**TASK OBJECTIVE**
Your answer should be a single number: the count of lines in the records below containing the word "computer".

**RECORDS**
┄┄┄┄┄┄┄┄┄┄┄┄┄┄┄┄┄┄┄┄

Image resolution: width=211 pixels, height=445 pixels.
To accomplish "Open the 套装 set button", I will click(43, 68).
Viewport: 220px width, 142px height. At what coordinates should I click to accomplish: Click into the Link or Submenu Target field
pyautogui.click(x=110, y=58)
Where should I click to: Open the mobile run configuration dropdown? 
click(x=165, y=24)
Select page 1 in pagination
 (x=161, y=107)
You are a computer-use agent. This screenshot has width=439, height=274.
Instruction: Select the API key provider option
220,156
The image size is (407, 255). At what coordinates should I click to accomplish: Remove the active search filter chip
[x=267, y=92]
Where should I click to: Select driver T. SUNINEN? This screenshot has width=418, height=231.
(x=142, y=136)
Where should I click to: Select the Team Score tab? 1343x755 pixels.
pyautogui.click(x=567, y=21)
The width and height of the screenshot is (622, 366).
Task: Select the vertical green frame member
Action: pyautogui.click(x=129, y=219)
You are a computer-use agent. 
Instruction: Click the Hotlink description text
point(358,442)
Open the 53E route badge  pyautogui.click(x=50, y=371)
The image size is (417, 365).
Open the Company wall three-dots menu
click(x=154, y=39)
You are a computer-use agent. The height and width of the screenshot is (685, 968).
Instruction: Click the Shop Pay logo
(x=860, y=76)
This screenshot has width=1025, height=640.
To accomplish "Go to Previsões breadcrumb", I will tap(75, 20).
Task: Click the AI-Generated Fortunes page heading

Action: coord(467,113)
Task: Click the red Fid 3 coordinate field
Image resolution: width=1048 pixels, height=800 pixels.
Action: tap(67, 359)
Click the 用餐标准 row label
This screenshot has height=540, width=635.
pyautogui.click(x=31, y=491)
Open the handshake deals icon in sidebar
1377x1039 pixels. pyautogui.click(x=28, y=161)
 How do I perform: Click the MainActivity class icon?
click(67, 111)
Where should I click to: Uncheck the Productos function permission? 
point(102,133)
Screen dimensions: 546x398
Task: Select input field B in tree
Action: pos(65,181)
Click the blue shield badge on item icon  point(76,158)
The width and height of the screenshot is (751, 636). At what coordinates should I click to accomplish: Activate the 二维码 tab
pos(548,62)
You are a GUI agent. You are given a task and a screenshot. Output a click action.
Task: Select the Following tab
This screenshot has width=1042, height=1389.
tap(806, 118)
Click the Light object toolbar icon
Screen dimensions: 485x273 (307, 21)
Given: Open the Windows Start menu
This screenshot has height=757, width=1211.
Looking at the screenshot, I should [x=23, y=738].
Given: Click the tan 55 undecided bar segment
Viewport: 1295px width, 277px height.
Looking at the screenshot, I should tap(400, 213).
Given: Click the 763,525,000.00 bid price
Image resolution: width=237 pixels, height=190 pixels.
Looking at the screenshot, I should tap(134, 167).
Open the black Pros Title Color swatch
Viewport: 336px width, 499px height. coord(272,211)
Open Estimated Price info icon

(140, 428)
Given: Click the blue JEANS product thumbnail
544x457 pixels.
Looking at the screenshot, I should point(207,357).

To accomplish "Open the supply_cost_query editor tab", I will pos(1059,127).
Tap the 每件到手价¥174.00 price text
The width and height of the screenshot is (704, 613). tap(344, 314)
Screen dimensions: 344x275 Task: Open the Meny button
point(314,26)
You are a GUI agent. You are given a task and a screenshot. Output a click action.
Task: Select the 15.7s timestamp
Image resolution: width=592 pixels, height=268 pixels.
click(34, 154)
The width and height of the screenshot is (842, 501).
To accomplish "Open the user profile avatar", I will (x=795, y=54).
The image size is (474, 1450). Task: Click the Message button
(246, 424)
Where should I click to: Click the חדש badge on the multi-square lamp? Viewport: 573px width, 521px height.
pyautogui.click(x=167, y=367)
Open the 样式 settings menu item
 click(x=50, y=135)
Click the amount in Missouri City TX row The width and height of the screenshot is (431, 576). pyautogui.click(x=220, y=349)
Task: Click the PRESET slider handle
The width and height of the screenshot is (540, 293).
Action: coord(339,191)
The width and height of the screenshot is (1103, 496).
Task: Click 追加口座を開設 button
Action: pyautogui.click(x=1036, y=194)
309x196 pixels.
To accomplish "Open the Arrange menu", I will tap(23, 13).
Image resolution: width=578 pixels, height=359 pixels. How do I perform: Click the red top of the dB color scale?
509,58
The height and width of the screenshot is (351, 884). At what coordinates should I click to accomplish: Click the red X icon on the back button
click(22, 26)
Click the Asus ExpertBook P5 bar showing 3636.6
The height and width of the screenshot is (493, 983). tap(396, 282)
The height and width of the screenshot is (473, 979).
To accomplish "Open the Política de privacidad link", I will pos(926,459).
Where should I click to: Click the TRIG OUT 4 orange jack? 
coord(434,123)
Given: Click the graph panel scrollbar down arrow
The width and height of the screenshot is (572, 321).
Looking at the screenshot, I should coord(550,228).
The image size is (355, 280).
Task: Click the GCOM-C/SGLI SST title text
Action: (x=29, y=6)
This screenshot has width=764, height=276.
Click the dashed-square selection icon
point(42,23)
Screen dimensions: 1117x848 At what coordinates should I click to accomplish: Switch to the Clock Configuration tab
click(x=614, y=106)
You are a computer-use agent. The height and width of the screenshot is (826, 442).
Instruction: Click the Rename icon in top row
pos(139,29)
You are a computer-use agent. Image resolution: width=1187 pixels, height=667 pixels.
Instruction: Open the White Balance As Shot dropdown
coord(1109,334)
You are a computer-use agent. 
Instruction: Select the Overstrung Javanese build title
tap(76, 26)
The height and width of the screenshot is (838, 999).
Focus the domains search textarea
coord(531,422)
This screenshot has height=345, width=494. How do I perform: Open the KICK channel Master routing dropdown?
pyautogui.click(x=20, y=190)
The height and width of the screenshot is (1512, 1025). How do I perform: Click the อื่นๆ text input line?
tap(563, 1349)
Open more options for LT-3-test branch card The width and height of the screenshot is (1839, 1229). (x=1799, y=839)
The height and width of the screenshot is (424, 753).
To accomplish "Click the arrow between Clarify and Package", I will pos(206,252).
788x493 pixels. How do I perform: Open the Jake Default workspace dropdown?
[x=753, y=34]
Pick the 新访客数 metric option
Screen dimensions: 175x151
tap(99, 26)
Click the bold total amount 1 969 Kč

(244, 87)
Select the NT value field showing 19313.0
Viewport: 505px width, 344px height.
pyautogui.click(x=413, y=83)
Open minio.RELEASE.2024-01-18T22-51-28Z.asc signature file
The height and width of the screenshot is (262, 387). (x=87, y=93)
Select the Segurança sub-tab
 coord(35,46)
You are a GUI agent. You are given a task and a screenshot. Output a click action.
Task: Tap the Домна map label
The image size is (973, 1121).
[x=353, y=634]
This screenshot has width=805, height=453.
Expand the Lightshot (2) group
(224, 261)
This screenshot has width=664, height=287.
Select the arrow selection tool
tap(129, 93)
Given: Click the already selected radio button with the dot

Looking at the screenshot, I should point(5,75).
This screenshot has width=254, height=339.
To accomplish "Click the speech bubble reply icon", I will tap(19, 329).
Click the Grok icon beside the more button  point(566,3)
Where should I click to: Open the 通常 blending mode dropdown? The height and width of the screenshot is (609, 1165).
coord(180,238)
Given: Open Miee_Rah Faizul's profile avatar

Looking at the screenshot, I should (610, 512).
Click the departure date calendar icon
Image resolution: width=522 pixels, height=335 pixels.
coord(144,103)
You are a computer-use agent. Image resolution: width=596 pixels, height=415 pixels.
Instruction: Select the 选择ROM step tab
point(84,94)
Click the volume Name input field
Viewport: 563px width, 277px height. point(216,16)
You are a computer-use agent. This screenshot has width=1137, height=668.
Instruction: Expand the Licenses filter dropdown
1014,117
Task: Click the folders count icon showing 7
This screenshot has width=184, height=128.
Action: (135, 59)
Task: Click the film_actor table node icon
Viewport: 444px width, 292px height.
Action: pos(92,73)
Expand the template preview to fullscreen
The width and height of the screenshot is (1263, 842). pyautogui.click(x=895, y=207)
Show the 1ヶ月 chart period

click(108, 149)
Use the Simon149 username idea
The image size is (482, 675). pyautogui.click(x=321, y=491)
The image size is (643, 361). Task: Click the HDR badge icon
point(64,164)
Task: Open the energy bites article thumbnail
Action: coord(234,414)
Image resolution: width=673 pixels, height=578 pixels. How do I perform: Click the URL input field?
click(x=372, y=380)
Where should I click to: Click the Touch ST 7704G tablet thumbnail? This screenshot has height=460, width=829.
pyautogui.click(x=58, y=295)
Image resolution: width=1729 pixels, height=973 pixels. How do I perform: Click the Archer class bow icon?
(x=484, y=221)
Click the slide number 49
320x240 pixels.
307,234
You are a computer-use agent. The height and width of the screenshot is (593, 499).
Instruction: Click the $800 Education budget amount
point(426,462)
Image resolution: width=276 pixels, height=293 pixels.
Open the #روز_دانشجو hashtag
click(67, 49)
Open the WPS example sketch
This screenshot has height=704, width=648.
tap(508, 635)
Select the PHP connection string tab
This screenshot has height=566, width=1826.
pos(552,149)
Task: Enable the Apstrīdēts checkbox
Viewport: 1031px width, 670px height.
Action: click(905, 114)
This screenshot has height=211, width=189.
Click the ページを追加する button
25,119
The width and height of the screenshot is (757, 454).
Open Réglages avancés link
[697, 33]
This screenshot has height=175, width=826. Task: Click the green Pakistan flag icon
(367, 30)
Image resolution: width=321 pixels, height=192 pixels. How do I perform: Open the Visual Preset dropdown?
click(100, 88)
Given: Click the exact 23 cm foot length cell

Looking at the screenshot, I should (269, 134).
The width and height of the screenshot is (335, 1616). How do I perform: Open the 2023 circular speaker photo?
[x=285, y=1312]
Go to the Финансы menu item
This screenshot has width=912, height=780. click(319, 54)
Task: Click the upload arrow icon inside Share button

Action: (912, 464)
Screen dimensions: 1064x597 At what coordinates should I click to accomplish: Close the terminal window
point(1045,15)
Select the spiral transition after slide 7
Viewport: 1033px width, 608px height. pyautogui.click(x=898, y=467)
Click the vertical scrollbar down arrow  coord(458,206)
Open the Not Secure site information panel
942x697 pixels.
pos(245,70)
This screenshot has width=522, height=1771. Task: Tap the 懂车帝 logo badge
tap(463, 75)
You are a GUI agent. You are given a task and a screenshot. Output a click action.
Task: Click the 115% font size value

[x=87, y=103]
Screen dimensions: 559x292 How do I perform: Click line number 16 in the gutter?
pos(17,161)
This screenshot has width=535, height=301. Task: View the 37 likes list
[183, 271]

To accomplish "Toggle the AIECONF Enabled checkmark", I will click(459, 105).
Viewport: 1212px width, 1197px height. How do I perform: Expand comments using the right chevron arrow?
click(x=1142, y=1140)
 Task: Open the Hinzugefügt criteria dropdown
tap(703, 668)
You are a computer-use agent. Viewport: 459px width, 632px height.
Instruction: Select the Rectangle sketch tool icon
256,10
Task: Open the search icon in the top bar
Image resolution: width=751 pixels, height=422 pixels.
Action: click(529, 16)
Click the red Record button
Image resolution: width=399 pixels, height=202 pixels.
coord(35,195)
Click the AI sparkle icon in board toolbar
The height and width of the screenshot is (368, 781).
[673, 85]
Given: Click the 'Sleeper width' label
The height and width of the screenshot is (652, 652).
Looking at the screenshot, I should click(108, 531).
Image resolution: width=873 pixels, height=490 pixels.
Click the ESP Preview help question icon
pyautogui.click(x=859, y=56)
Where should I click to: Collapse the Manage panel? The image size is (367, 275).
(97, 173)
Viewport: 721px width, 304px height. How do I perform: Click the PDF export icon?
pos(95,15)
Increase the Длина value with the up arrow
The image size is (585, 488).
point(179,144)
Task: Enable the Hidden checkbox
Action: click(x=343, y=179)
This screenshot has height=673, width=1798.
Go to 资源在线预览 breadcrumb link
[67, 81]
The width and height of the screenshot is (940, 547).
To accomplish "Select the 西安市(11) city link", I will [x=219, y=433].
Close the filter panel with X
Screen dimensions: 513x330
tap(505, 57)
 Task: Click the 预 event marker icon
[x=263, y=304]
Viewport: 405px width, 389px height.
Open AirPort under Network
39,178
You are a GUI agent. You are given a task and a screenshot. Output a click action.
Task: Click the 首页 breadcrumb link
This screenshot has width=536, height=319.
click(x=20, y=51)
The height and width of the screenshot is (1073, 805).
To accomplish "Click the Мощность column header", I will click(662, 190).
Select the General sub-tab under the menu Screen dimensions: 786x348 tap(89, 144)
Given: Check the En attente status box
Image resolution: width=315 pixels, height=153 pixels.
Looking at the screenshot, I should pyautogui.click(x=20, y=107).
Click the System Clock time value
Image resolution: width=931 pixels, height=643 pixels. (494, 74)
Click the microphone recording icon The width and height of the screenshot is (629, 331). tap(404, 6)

┄┄┄┄┄┄┄┄┄┄┄┄┄┄┄┄┄┄┄┄

**TASK ANSWER**
10